▸ **Problems and tasks**:
a – In the Fanny Trollope profile, how long had she lived in the United States when she wrote Domestic Manners of the Americans?
b – Extend the Fanny Trollope profile with new text that follows its final sentence.

▸ **Exercise text**:

------------------------------------------------------------

Born: 10 March 1779, United Kingdom
Died: 6 October 1863
Country most active: International
Also known as: Fanny Trollope
From Woman: Her Position, Influence and Achievement Throughout the Civilized World. Designed and Arranged by William C. King. Published in 1900 by The King-Richardson Co. Copyright 1903 The King-Richardson Co.:
English critic of American domestic life
Americans have not generally loved Mrs. Trollope. She wrote Domestic Manners of the Americans after three years’ residence in the United States. She was a keen observer, especially of faults, and she described what she saw in a most caustic, satirical, and sometimes vulgar manner. She pictured Americans as coarse, selfish, intemperate, affected, indelicate, and generally ridiculous. The descriptions were overdrawn and were a bitter medicine to the people described, while they afforded a vast fund of amusement to the English. America was then young (1832) and probably profited by Mrs. Trollope’s satire, even though it was coarse.

------------------------------------------------------------

▸ **Given data**:
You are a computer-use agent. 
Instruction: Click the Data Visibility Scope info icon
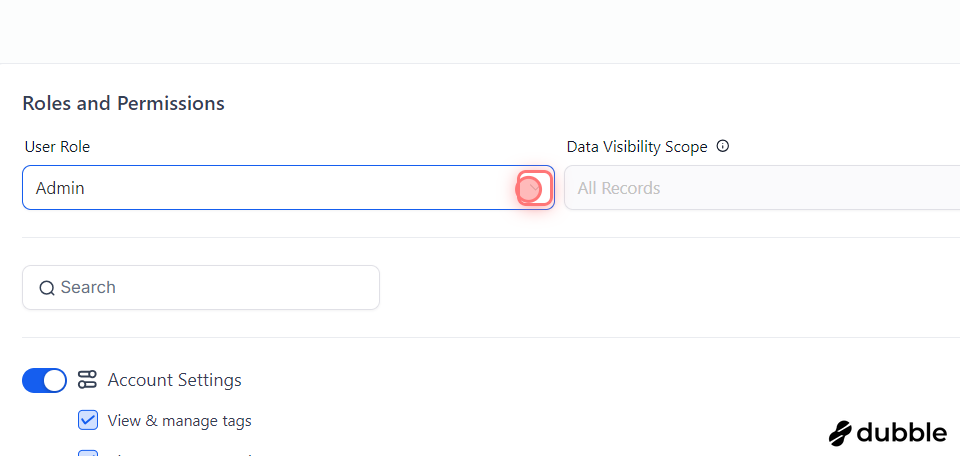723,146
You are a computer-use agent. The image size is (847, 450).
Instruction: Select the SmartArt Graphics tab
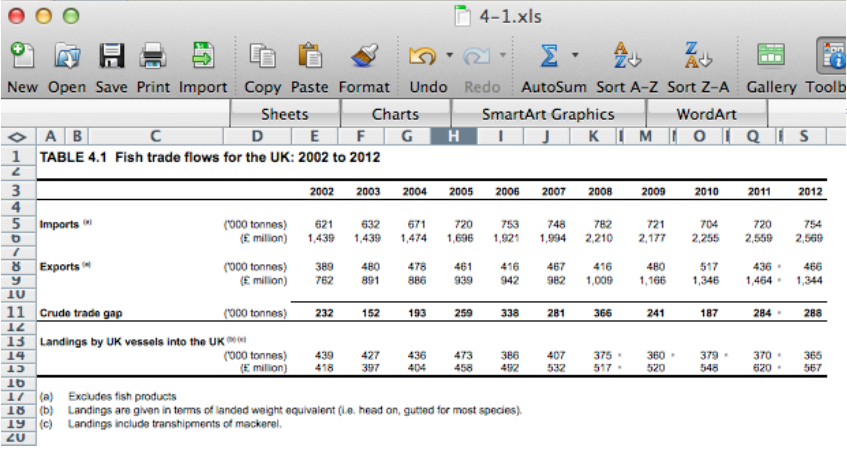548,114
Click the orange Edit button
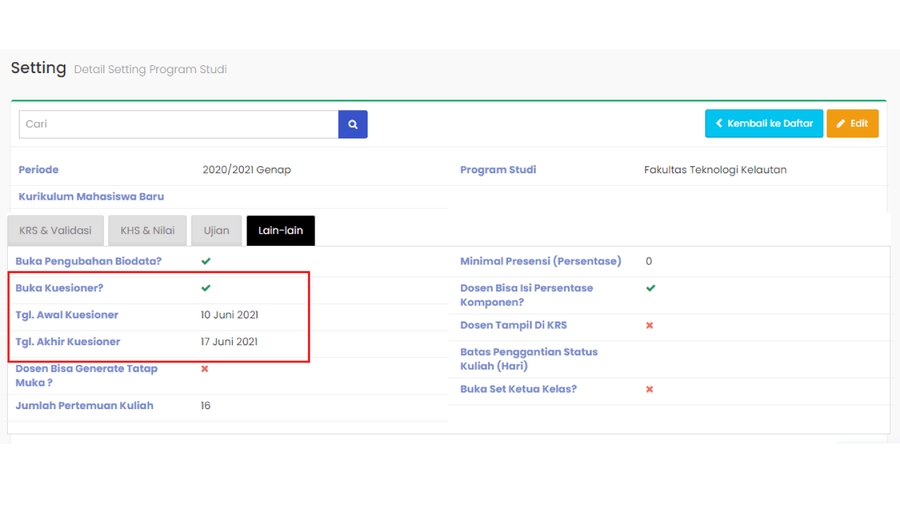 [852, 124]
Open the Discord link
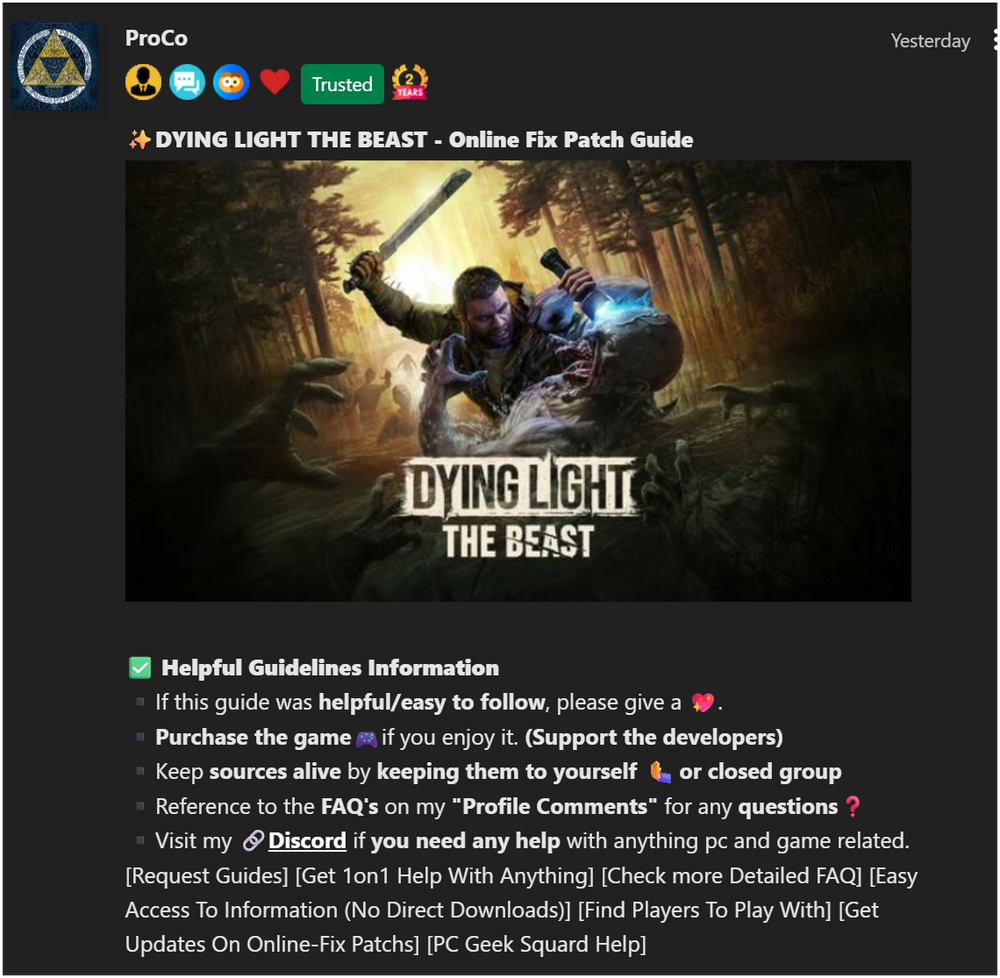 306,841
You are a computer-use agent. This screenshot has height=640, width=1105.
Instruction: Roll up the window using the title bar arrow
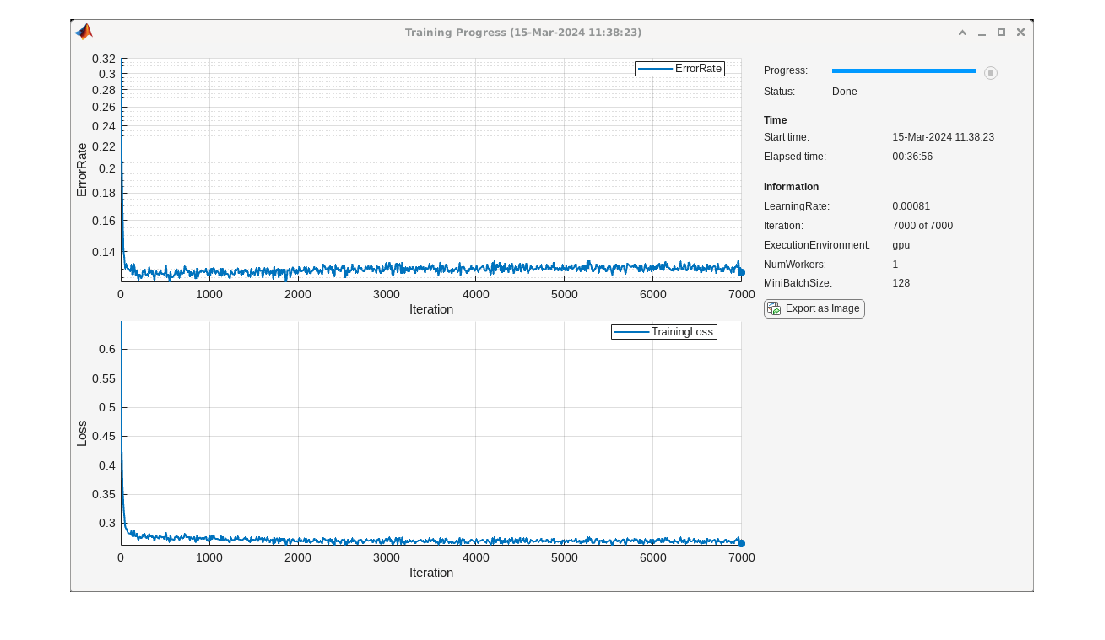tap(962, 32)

------------------------------------------------------------

▸ **Responses**:
a – Three years.

b –
After a few years she renewed her attack on America in The Adventures of Jonathan Jefferson Whitlaw. This was well founded in fact, for she pictured the miseries of the colored people of the Southern States. The Vicar of Wrexhill is counted her best work. Other books came at the rate of two or more a year. She wrote A Visit io Italy in much the same caustic style of her books concerning America, but people had too much reverence for that classical country and did not relish her ridicule, as they did when she dealt with unclassical and upstart America.
She at length proceeded to satirize people of her own land in Hargrave, Jessie Phillips, and The Lauringtons. The first deals with the man of fashion, the second with the new poor-laws, and the third with the “superior people,” the “bustling Botherbys” of society.
One especially interesting thing about the life of Mrs. Trollope is that she entered upon literary work to win bread when she was over fifty years of age. Her husband was a lawyer who had not been successful and was in poor health. They had six children, none of whom could add to the scant income. Mrs. Trollope took to writing, gained financial success with the first volume, and continued to write until far advanced in years. She was the mother of Anthony Trollope and Thomas Adolphus Trollope who became noted authors.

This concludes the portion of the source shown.